《改革・改善》

 大山泰弘様(日本理化学工業会長)の記事より

 『多くの障害者を雇用出来ているのは、扱う商品がチョークだからだろう・・・・。』知的障害者の雇用を本格化させた頃、こんな心ない言葉を投げかけられることが増えました。1970年代半ばのことです。

 当時若かったせいもあるのでしょう。こう言われることが悔しくて仕方がありませんでした。『チョーク以外でも出来ることを証明しよう』と思いました。

 そこで、音響メーカーに頼み込み、カセットテープの組み立ての仕事を回してもらいました。カセットの中に五つの部品をセットする仕事でした。ある大手メーカーでは、一人当り1日に約1000個組み立てているようでした。最初はこれを目標にしました。

 ところが、甘くはありませんでした。メーカーと同様に、一人で五つの部品をセットする工程を組んでみたのですが、一人当り200~300個程度しか出来ません。

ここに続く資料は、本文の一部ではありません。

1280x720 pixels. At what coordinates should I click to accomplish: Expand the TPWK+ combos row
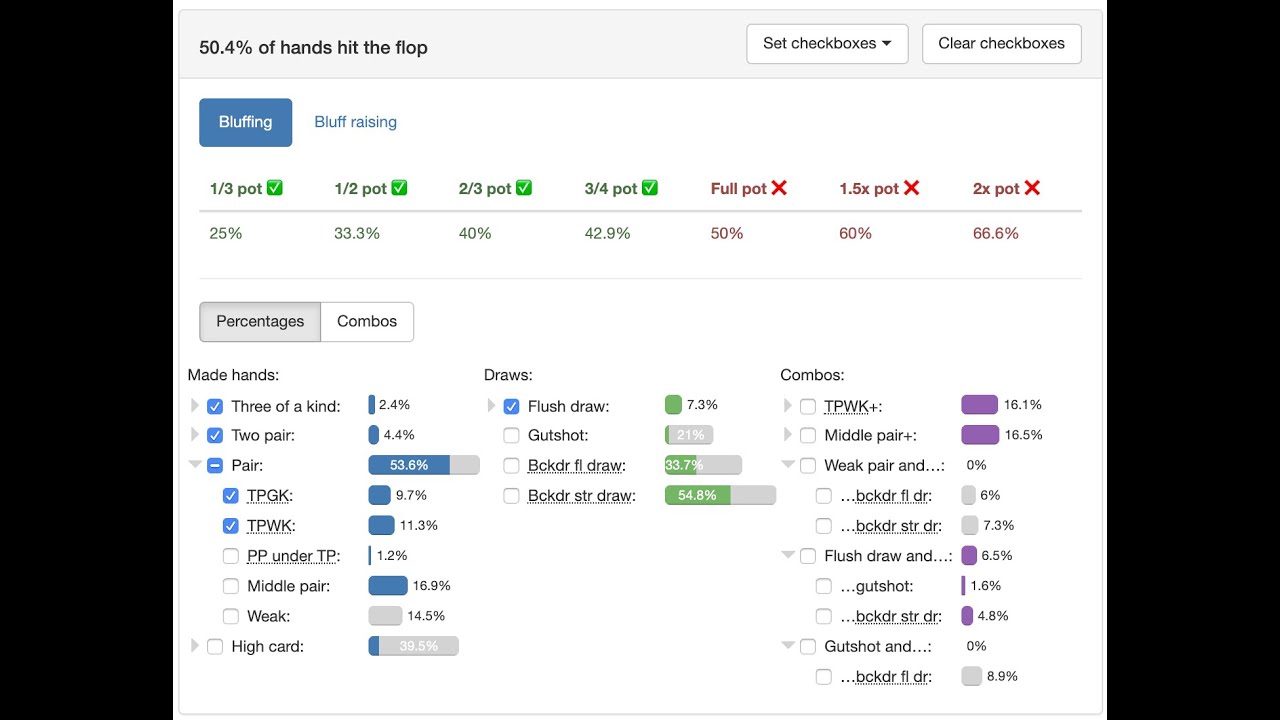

一人で行う作業工程が多く、障害者を戸惑わせてしまったようでした。

 あれこれ考えた結果、5人で作業を手分けすることにしました。一人が1つの部品をセットするのです。一人がA部品を次の一人がB部品を、といった具合です。すると、5人で5000個を組み立てることが出来ました。一人当りにすれば、大手メーカーと同じ生産量です。しかも、不良品を出す割合は我々の方が少なく、良い成績でした。

 工程を単純化、細分化したことで、目の前の一つの作業に集中出来たからでしょう。重度の障害者でも、働く人に合わせて工程を工夫すれば、十分に企業の戦力になる。今もその思いに変わりはありません。